There is an equal desire on the manager's part to enjoy more success in Europe, though, and words expressed in the wake of their title success left many a little shocked, but actually somewhat impressed by Conte's immense hunger to build upon the last couple of seasons.
Many have pinpointed Conte's attack as the shortfall against Bayern, where they failed to score a goal over two legs against the German champions, so naturally some of the best forwards in Europe have been linked to the Bianconeri this summer.
Conte decided to heap pressure on the board to deliver more than just forwards if he is to take Juventus to the brink of success in Europe, stating that Luis Suarez, Zlatan Ibrahimovic and Gonzalo Higuain "wouldn't be enough to win the Champions League" (per ESPN FC).
This quote is indicative of Conte the manager, always so precise with his words no matter the situation; whether he is joyous during title celebrations or irate at the sanctions imposed on him after the Calciopoli scandal, there is a deep meaning behind what the man says.
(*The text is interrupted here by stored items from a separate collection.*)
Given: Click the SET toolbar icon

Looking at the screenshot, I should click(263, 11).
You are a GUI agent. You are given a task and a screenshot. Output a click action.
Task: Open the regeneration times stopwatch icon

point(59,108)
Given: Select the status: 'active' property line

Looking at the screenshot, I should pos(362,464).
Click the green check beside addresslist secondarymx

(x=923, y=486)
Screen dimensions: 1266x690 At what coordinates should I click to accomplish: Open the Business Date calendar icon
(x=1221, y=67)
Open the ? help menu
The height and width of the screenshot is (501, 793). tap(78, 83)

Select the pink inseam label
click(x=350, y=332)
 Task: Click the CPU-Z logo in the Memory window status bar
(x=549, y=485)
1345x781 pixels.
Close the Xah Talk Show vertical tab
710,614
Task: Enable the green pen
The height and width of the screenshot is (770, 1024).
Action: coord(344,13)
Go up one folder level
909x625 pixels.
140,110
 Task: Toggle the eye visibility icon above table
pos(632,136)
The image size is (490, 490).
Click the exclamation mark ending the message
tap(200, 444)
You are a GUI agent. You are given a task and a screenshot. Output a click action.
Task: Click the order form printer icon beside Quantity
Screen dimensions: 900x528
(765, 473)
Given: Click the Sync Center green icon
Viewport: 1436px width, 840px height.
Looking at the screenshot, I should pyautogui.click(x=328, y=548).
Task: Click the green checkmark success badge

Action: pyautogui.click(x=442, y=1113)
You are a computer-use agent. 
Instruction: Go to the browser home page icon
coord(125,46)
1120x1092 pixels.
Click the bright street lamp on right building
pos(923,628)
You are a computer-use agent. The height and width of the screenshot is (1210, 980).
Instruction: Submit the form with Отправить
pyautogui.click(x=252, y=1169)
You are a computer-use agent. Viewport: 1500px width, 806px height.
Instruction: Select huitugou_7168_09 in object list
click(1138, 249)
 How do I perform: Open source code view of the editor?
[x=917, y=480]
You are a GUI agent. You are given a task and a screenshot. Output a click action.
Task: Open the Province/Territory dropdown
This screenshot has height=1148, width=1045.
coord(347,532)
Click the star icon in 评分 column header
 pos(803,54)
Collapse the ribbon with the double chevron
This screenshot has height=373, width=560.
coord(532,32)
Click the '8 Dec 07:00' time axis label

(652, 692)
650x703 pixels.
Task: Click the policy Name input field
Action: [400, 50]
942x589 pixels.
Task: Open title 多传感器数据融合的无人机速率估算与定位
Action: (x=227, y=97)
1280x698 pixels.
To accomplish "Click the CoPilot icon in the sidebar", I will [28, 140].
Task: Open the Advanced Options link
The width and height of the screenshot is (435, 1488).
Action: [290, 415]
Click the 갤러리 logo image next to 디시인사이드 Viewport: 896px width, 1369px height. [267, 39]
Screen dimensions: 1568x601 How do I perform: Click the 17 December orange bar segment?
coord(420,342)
This particular quote was not just aimed at the board to provide him with the appropriate players to take the side to the next level, but also a thinly veiled challenge to the current group not to become satisfied with their domestic success.
The third year of the project will be crucial as to whether this Juventus side can join the elite of the Champions League and sustain that success over a number of years to ensure that the Bianconeri are always in contention to add to their two European Cups.
This summer should tell us considerably more about the approach from both Conte and the club and whether they are prepared to strive for that next level or not, which ultimately provides us with an answer as to whether Conte's ambitions can be satisfied in Turin, or whether a new challenge abroad is where he ultimately fulfils his managerial potential.
To stick or twist, that is the question for the Agnelli family and whether they can deliver what Conte really craves.